Sad news: The head coach of Ottawa womens basketball shed tears as two of his best players made a final decision to leave the team

Sad news: The head coach of Ottawa womens basketball shed tears as two of his best players made a final decision to leave the team

Dawn Staley was a trusted member of the South Carolina senior guard team even before Brea Beal put her uniform on for the Gamecocks.

Staley’s coaching achievements, which have contributed to South Carolina’s explosive ascent in women’s basketball, weren’t the only thing that lured Beal in. Beal understood that Staley, a Black woman just like her, would be the most qualified to mentor her through life’s challenges and the pressures of playing basketball on a national platform.

“People that were telling me what this community was about, I know it’s somewhere I wanted to be,” Beal stated. “As soon as I got here, she definitely led me down a journey so I could find out who I am.”

There has been very little Black female presence in coaching and sports administration, especially in sports like basketball where Black female college athletes are most concentrated, along with track and field. The Associated Press was informed by Black female athletes that having a Black woman coach them was essential to their growth.

“Some coaches will just have all guys with no understanding that there are sometimes things that a young woman may need to talk to another woman about,” stated Kiki Barnes, the commissioner of the Gulf Coast Athletic Conference and a former jumper for New Orleans basketball.

Black women continue to fall behind the majority of other groups, despite an increase in the number of women teaching women’s sports during the past ten years. In contrast to 3,760 white women and 5,236 white men, 399 Black women coached women’s NCAA sports teams in Divisions I, II, and III during the 2021–2022 academic year.

According to the NCAA’s demographics database, Black women comprised 12% of head coaches in all levels of women’s NCAA basketball, a sport in which 30% of participants are Black. This information was obtained during the 2021–2022 season.

This past season, 14 Black women—up one from 2021—led women’s basketball teams across 65 Power Five programs. That, together with data from the 2020–21 season, makes that less than 22 than any other race in Division I.

Four Black women’s basketball coaches—including Staley, who stated she thinks it’s more common to hire a woman at “this stage of the game”—made it to the Sweet 16 for the first time in ten years.

Staley, who will coach her team into the Final Four this weekend, said, “And it’s not to say that I’m going to sit here and male bash, because we have a lot of male coaches who have been in our game for decades upon decades.” “But I will say that giving women an opportunity to coach women and helping women navigate through life like they have navigated through life will allow your student-athletes a different experience than having a male coach.”

Staley has long pushed for the appointment of more female coaches in collegiate basketball, particularly those of color. However, WNBA star Angel McCoughtry claimed that even accomplished Black female coaches like Staley are still in short supply.

“I don’t remember having a Dawn Staley to look up to when I was getting recruited in high school,” McCoughtry, a 2005–09 Louisville player, remarked.

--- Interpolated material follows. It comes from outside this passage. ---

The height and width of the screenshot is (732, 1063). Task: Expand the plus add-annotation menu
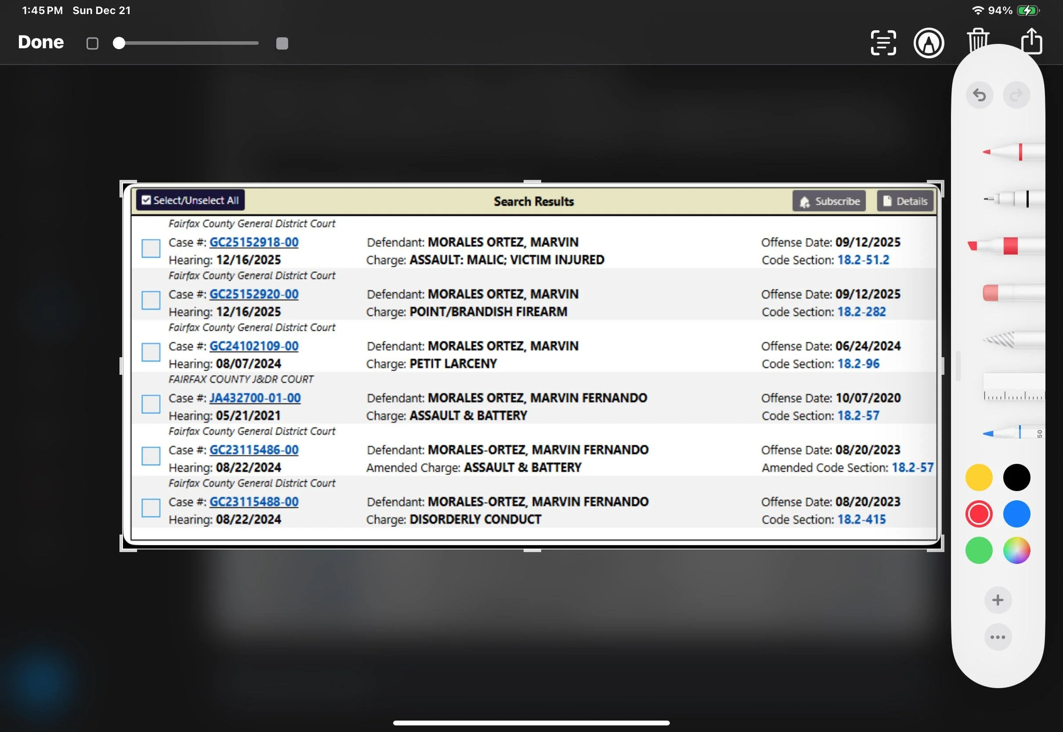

Another example of representation in the sport mentioned by McCoughtry is Carolyn Peck, the first African American woman to lead a team to an NCAA women’s basketball title (1999, Purdue).

McCoughtry stated, “There are one or two every ten years.” “Why are we limited to ten? Every ten years, ten coaches are Caucasian.

Former first overall choice of the Atlanta Dream of the WNBA, McCoughtry became accustomed to being in the company of strangers who didn’t share her appearance or comprehension. She’s African American. Black guys were her AAU and high school coaches. White males coached her in college. In Atlanta, her first coach was a white woman named Marynell Meadors.

She has encountered annoying queries from white coaches, colleagues, and owners, such as how frequently she shampoos her hair or if her intense play is a result of her Baltimore background.